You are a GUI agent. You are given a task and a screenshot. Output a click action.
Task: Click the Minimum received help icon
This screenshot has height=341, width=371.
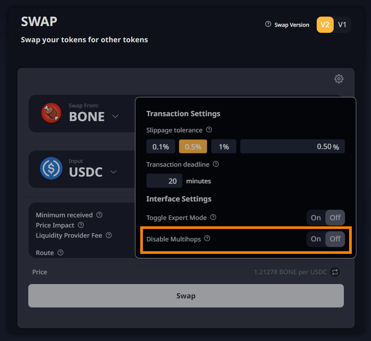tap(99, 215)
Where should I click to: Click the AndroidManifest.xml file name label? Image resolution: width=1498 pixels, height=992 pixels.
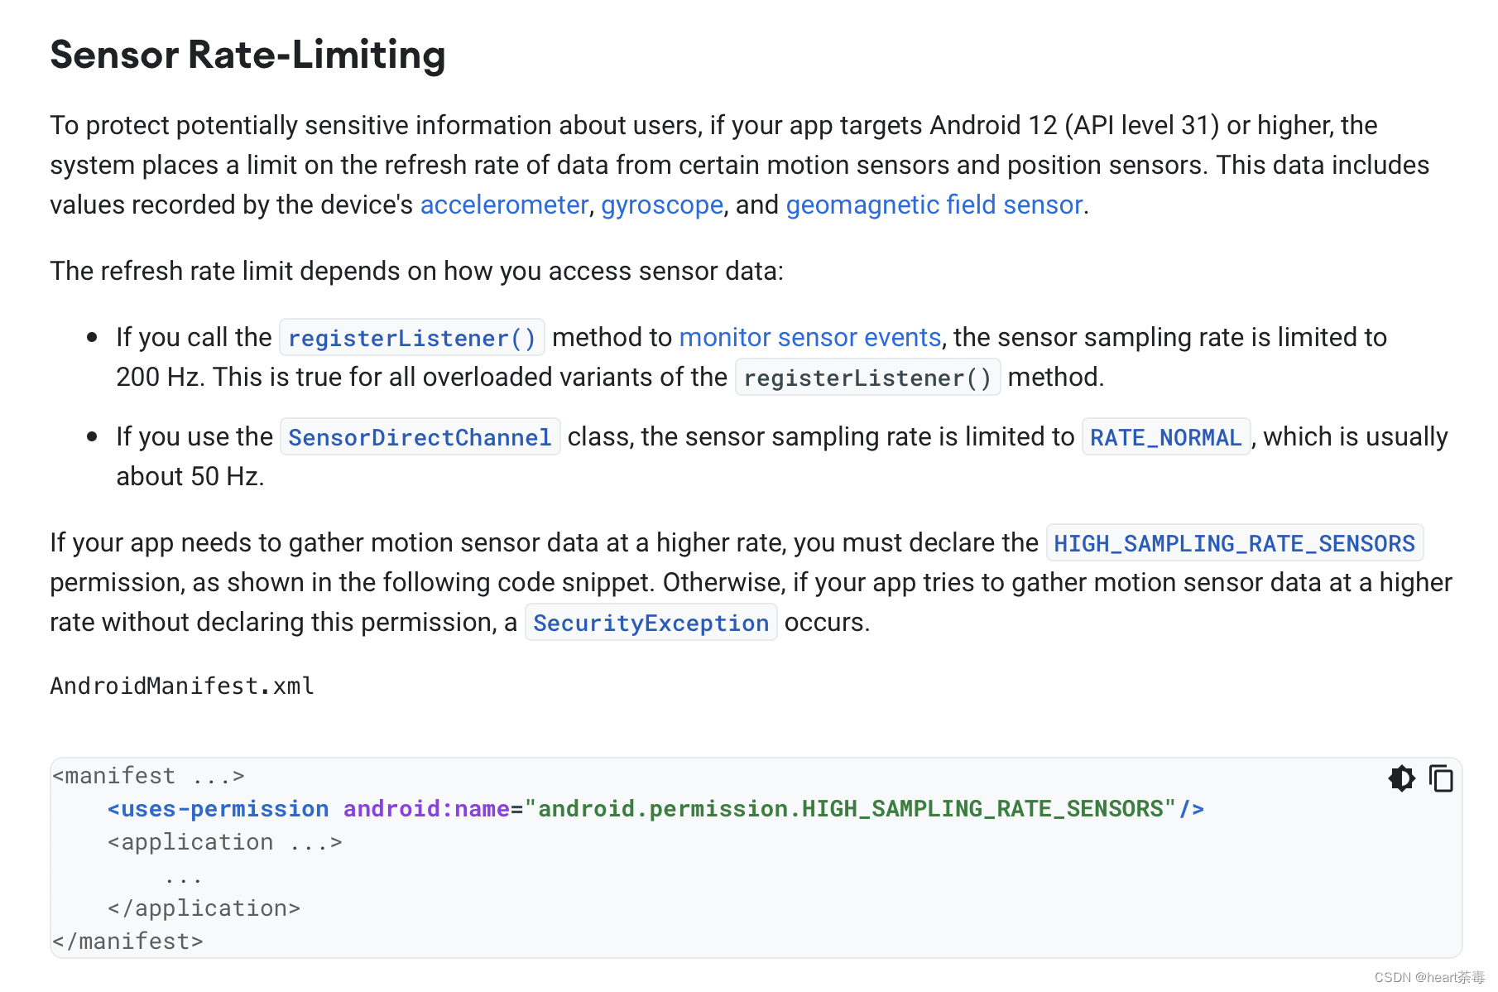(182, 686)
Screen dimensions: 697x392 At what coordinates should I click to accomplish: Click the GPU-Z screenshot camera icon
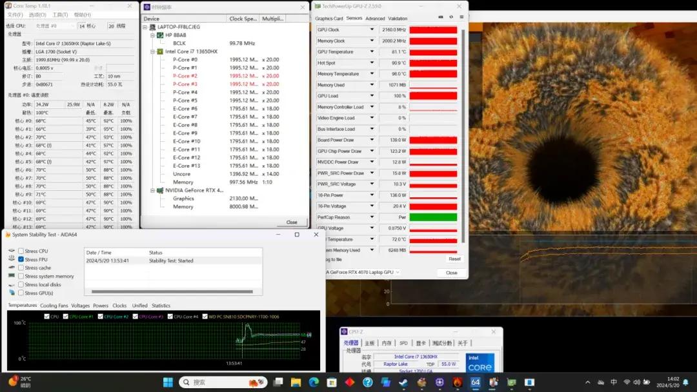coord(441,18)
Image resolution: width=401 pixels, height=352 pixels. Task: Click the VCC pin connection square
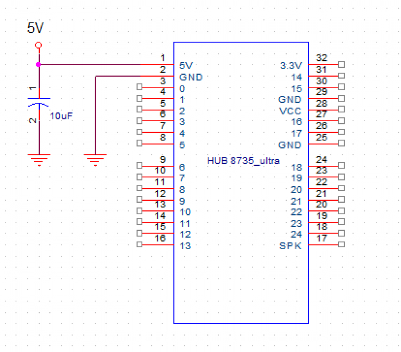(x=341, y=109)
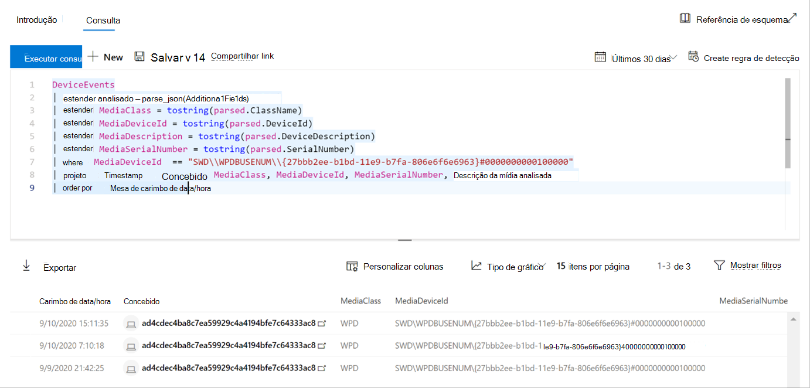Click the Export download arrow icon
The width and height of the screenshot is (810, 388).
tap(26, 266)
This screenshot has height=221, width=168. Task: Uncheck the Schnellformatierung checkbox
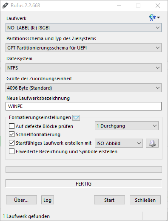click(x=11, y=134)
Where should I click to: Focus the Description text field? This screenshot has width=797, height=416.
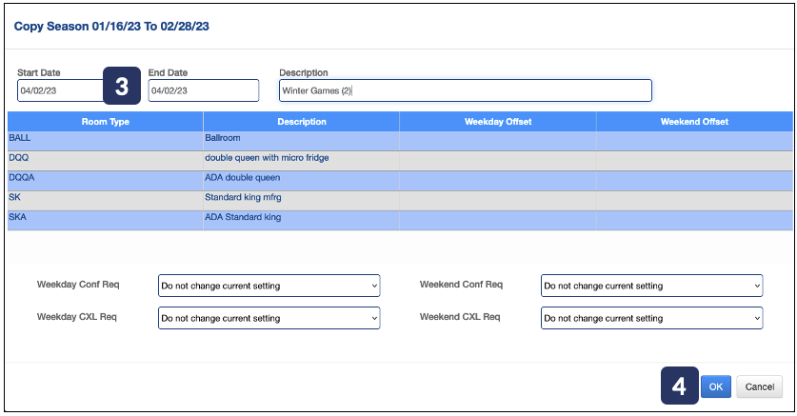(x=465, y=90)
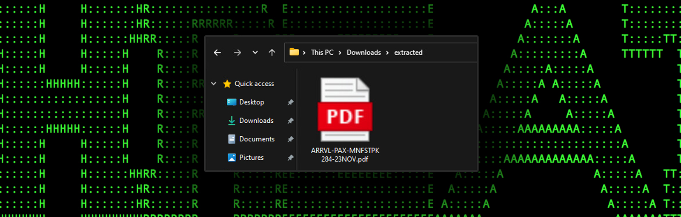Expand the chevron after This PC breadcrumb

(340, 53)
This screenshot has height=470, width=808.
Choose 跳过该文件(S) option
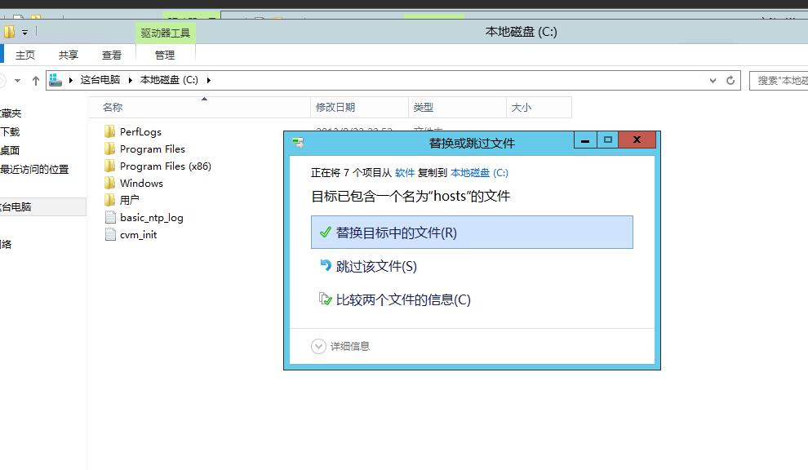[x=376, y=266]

What the exercise asks:
Every record above should be set down exactly, with the pictures left out.

Task output:
You are a GUI agent. You are given a task and a screenshot. Output a click action.
Task: Click the Minimum received help icon
This screenshot has height=341, width=371.
tap(99, 215)
Where should I click to: Click the AndroidManifest.xml file name label? Image resolution: width=1498 pixels, height=992 pixels.
(182, 686)
Screen dimensions: 697x392 At what coordinates should I click to accomplish: Click the GPU-Z screenshot camera icon
coord(441,18)
Image resolution: width=401 pixels, height=352 pixels. Task: Click the VCC pin connection square
(x=341, y=109)
Click the Export download arrow icon
The width and height of the screenshot is (810, 388).
tap(26, 266)
This screenshot has height=221, width=168. Task: Uncheck the Schnellformatierung checkbox
click(x=11, y=134)
Where should I click to: Focus the Description text field? This screenshot has width=797, height=416.
(x=465, y=90)
Expand the chevron after This PC breadcrumb

(340, 53)
This screenshot has height=470, width=808.
Choose 跳过该文件(S) option
[x=376, y=266]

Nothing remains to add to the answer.